I have some code that is supposed to rotate a triangle anywhere in space when I feed it the coordinates. It looks like this:
float s = (float) Math.sin(0.5);
float c = (float) Math.cos(0.5);
float[] centroid = getCentroid(newCoords);
newCoords[0] -= centroid[0];
newCoords[1] -= centroid[1];
newCoords[3] -= centroid[0];
newCoords[4] -= centroid[1];
newCoords[6] -= centroid[0];
newCoords[7] -= centroid[1];
newCoords[0] = (newCoords[0] * c) - (newCoords[1] * s);
newCoords[1] = (newCoords[0] * s) + (newCoords[1] * c);
newCoords[3] = (newCoords[3] * c) - (newCoords[4] * s);
newCoords[4] = (newCoords[3] * s) + (newCoords[4] * c);
newCoords[6] = (newCoords[6] * c) - (newCoords[7] * s);
newCoords[7] = (newCoords[6] * s) + (newCoords[7] * c);
newCoords[0] += centroid[0];
newCoords[1] += centroid[1];
newCoords[3] += centroid[0];
newCoords[4] += centroid[1];
newCoords[6] += centroid[0];
newCoords[7] += centroid[1];
The problem is, its not rotating it properly, the triangles are spinning and getting smaller and smaller until they disappear for some reason, can anyone see why this is happening?
EDIT: whoops, almost forgot, here is my getCentroid()
method.
private float[] getCentroid(float[] p1) {
float[] newCoords = new float[] {(p1[0] + p1[3] + p1[6]) / 3.0f,
(p1[1] + p1[4] + p1[7]) / 3.0f, 0};
return newCoords;
}
Upvotes: 2
Views: 262
Reputation: 45725
I see two problems with your code. Both are fixed with a little change.
You try to apply a rotation operation, taking X and Y coordinates as input and having the new X and Y as output. For every vertex you rotate, you have two lines of code: the first computes the X, the second the Y coordinate. But when computing the Y coordinate, you use the already rotated X coordinate! That's wrong.

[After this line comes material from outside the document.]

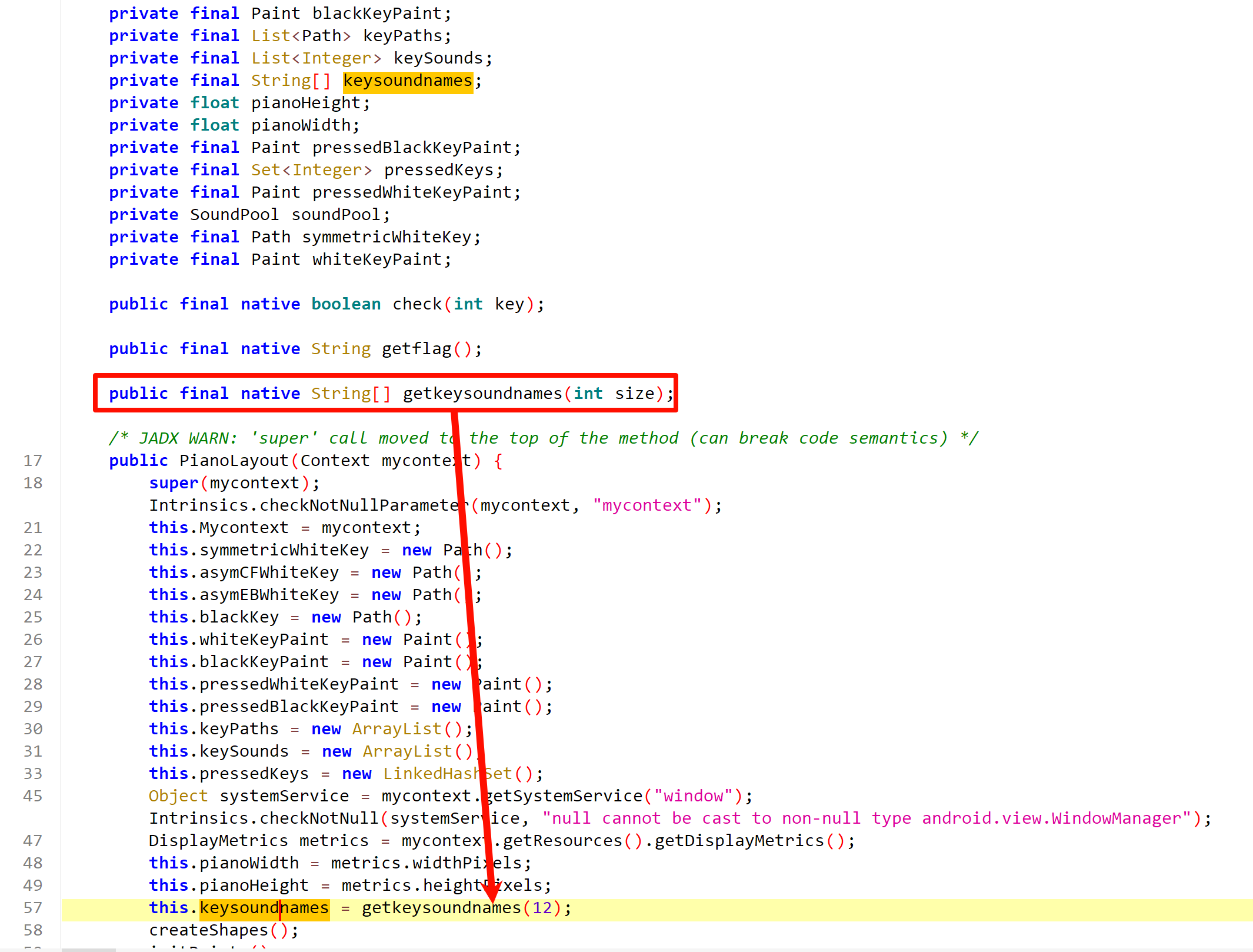Click the JADX WARN comment line
The height and width of the screenshot is (952, 1253).
click(x=542, y=438)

There is also a numerical problem. You reuse the old values again and again, resulting in a chain of rotation computations a value makes though, so the numerical errors sum up. Never rely on such computations to work as expected. Instead, you should work with the original values and increase the angle in each frame. This makes sure that each value only participated in a single rotation computation.
For fixing both problems, keep the original coordinates somewhere in your code, I call them coords
, and rewrite the code such that you take that array as input (keep newCoords
as the output). Increase the rotation angle in each frame to achieve a rotation animation.

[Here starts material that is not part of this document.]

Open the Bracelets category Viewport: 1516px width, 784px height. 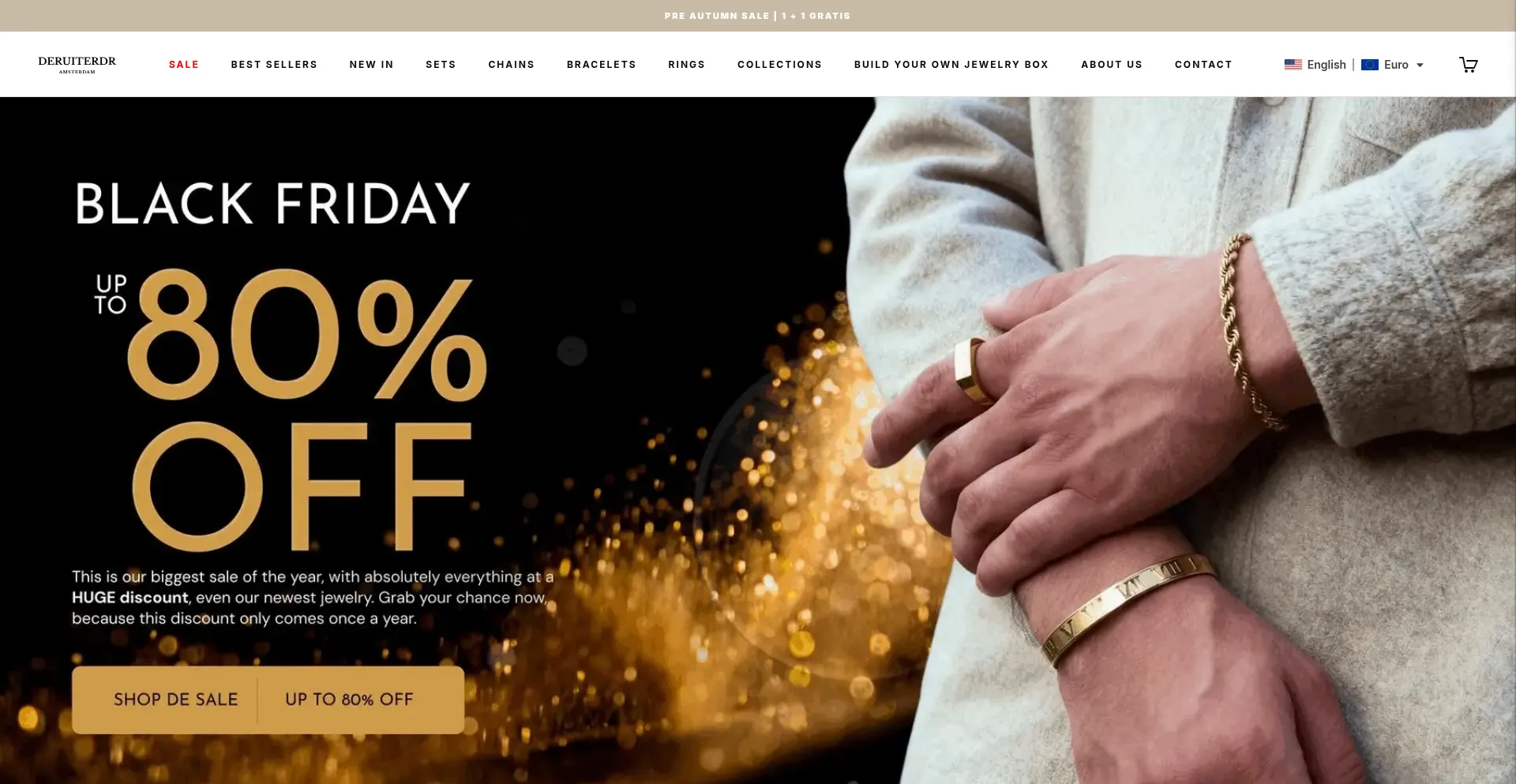pos(601,65)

This fixes both problems because you get rid of that chain and also you have different arrays for input and output in your rotation function.
Pseudo-code:
// initial:
angle = 0.0;
coords = (initial coordinates)
// per frame:
angle += 0.5;
newCoords = rotate(coords, angle);
draw(newCoords);
Also, please note that 0.5
is a large angle if you want to rotate by that angle frame by frame. The math functions expect angle in radians (not degrees), so you might want to use a lower value depending on what you want to visualize in particular.
You might wonder why I reuse the old angle in each frame, as according to the above mentioned problem 2., it should introduce numerical problems, since it's also a chain of computations. That's not a problem with the rotation angle, as a simple summation doesn't show such bad numerical errors you experience with applying rotations. Yet it has some problems, but they only show up at very long running times when the angle reaches some billions. The reason why such a summation in general is not that bad is because you're changing the variable in the same direction in each frame as well as a slightly off rotation angle isn't noticed very much by the user.